(18. 01. 2012; 10:00) Die Proteste und Stimmen gegen das geplante Gesetz SOPA werden lauter. Der Stop Online Piracy Act wird seit Monaten in den USA kontrovers diskutiert. Das Gesetz sieht einen massiven Einschnitt in die Freiheit des Internets vor, sowie eine Zensur durch den Staat. Der Justiz wäre es möglich, Seiten ohne vorherigen Beschluss, nur aufgrund eines Verdachts der Urheberrechtsverletzung, eine Seite vom Netz zu nehmen.

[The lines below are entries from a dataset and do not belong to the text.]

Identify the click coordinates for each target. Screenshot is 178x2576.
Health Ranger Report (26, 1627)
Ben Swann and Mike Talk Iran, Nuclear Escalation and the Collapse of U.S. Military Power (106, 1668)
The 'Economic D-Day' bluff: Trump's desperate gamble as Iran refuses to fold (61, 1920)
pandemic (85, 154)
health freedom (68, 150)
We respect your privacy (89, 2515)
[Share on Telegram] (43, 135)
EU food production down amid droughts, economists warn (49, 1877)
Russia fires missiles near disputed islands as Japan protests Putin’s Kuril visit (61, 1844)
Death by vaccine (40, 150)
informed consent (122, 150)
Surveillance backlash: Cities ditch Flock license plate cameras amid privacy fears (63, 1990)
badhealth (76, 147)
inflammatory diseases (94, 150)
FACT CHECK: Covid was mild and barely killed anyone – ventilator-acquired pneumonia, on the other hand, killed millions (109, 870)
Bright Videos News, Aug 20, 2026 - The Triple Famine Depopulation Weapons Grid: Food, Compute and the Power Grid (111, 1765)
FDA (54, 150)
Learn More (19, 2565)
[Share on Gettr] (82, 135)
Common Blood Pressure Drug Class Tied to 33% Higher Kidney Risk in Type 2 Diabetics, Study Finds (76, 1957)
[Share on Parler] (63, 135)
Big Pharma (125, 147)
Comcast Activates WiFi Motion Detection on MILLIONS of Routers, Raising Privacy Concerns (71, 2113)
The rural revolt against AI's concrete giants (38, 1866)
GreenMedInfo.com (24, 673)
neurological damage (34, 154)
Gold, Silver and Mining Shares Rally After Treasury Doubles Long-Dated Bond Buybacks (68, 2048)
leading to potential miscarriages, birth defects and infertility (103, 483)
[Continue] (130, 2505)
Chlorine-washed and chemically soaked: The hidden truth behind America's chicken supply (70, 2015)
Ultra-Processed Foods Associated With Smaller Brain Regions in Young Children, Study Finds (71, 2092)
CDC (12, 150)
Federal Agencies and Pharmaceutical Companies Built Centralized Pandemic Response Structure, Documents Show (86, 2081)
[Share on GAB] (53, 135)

Für all jene die heute versuchen die englischsprachige Wikipedia-Seite aufzurufen, werden auf eine Protestseite umgeleitet. Ein schwarze Hauptseite auf der zu lesen ist, dass man sich beinahe ein Jahrzehnt darum bemüht hätte, die größte Enzyklopädie der menschlichen Geschichte zu schaffen und nun der US-Kongress dabei ist, Gesetze zu verabschieden, die der Freiheit und Offenheit fatalen Schaden zufügen könnten. Um auf die Gefahren aufmerksam zu machen und gegen SOPA anzukämpfen, wird die Seite für 24 Stunden offline sein.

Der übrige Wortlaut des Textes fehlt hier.